‘You’ve got to stick to it’: Padraig Harrington is disappointed in Henrik Stenson’s Ryder Cup captaincy void
Team Europe is experiencing unprecedented upheaval in the wake of Henrik Stenson’s departure to Saudi-backed LIV Golf, which resulted in the Swede being stripped of his 2023 Ryder Cup captaincy when the Cup heads to Rome next year.
Stenson served as vice captain to Padraig Harrington at the 2021 Ryder Cup at Whistling Straits in September, and Harrington was clearly disappointed in Stenson’s decision when Harrington was asked about the situation ahead of last week’s Senior Open Championship at Gleneagles.
“Clearly it’s unfortunate, the situation that he’s not going to continue on as captain,” Harrington said. “He signed a contract not to do that and was specifically asked not to do that. So yes, I don’t — I have no empathy there. No, he took The Ryder Cup job when LIV was in doubt, and now that LIV is pretty much mainstream normalized, he’s jumped ship.”
Stenson is one of many European stalwarts who have recently left the PGA and DP World Tours for LIV Golf, joining Lee Westwood, Sergio Garcia, Paul Casey and Ian Poulter.
“He wanted to take something on when LIV looked like it wasn’t going to happen. And now that LIV, as we see, is mainstream, pretty close to being mainstream, there’s certainly less risk in joining the LIV Tour. He’s gone over, which I know it’s a financial decision,” Harrington continued. “We’re all here to make money and things like that but there is an element of like signing up to do something, and as much as it might suit him now and as much as it financially — financially being a Ryder Cup Captain in Europe is very lucrative. Clearly it’s financially better to go over to LIV but sometimes when you sign up for something, you have to accept that you made the decision at the time and you’ve got to stick to it. In that sense, he signed to say he wouldn’t do it.”
Harrington is on Team Europe’s selection committee and said that despite the setback with Stenson, the team will be ready next fall.

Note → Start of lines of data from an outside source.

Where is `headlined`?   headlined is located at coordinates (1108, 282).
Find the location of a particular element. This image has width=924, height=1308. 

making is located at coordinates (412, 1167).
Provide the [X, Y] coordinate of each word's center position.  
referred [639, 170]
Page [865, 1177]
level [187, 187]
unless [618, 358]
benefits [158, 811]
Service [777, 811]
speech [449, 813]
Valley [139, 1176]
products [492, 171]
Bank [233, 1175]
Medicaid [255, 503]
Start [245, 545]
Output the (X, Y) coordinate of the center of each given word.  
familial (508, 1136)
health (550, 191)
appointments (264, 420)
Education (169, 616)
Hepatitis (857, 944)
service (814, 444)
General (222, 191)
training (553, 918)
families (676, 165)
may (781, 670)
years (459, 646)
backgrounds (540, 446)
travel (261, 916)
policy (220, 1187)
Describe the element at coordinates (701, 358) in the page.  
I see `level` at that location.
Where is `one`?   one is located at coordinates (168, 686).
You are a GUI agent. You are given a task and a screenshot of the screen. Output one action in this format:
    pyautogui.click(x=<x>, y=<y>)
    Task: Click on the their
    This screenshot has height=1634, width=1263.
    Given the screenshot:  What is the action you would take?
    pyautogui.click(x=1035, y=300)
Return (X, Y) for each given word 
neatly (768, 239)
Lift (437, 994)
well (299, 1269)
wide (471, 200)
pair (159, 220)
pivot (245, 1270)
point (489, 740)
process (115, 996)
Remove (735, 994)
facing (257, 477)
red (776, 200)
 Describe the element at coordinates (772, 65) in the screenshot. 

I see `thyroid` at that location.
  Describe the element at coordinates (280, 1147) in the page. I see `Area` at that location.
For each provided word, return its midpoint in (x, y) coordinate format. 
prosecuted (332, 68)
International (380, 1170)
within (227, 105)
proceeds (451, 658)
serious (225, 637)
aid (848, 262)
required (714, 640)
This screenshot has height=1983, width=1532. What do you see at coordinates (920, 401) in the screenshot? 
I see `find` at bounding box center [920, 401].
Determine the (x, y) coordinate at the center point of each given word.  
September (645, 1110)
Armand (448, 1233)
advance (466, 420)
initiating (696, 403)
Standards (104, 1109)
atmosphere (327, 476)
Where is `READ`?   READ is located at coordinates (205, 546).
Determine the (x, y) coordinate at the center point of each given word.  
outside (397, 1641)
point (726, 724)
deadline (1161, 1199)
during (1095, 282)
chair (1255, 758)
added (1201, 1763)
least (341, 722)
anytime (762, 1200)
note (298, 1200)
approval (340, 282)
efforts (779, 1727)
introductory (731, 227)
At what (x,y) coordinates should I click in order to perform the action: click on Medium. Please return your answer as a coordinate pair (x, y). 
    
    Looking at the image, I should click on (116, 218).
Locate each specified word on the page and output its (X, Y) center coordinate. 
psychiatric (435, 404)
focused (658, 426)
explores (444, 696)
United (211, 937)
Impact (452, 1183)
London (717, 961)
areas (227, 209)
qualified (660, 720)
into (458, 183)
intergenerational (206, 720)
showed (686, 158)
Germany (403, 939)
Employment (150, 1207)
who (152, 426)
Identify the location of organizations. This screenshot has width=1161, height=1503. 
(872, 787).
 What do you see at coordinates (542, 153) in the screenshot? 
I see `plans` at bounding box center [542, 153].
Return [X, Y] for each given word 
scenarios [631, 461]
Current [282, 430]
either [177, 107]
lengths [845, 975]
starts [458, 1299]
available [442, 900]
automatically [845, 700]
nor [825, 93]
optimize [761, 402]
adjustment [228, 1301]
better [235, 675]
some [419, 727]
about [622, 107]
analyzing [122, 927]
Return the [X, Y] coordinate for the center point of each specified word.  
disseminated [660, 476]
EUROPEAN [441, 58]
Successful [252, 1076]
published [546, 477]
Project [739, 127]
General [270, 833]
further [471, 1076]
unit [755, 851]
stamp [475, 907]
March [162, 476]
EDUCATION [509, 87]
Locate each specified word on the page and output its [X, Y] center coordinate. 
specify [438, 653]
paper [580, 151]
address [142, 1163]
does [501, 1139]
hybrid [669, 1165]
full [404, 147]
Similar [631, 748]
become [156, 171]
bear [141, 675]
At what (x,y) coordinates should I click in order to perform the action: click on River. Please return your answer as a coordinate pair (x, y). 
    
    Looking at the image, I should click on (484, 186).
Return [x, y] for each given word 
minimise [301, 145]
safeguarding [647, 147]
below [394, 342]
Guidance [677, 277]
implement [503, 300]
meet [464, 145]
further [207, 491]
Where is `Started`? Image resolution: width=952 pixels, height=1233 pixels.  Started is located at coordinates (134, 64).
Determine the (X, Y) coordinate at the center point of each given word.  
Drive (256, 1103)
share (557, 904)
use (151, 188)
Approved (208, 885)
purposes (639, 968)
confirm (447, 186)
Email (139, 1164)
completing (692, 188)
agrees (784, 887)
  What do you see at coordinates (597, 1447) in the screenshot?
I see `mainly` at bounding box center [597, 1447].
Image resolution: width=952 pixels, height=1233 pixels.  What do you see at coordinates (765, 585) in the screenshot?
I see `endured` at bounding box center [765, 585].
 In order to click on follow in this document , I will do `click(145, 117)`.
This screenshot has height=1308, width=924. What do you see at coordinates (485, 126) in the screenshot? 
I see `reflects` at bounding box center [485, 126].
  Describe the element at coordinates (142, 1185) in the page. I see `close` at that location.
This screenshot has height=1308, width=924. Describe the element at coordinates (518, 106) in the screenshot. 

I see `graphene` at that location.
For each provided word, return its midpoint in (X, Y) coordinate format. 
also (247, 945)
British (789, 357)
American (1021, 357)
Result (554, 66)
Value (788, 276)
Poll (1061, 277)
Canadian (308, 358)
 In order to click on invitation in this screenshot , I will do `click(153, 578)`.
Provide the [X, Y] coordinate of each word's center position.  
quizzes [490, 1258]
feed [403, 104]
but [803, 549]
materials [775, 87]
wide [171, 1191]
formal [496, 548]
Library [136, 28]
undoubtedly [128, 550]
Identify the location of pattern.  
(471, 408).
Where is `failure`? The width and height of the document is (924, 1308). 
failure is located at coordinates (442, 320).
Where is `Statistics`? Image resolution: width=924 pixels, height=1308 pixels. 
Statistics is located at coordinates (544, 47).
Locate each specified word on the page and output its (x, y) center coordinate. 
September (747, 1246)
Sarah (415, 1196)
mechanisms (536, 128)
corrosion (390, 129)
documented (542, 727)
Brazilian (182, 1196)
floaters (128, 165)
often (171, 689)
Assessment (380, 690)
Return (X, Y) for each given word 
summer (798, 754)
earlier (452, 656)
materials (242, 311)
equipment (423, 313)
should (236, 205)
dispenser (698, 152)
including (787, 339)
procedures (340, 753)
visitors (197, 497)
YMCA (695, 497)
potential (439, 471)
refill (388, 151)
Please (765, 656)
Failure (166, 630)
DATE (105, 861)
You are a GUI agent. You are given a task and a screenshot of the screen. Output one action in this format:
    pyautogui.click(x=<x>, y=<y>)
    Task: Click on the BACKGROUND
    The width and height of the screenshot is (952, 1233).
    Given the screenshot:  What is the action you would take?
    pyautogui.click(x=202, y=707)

“It’s plenty of time. Fifteen months is loads of time,” he said. “Give him credit, he didn’t pull out like a month before or three months before. It is 15 months, plenty of time. No issue as regards the actual team and like there’s been nothing set in place about the selection processes or qualification processes. Really doesn’t affect the Ryder Cup in any shape or form. I’m sure we’ll have a new captain installed pretty soon.”
It will be a big moment for Team Europe, who will be looking to bounce back from a 19-9 thumping by Team USA at Whistling Straits when the match heads back to Europe next year.
The 2023 Ryder Cup begins on Friday, September 29, 2023.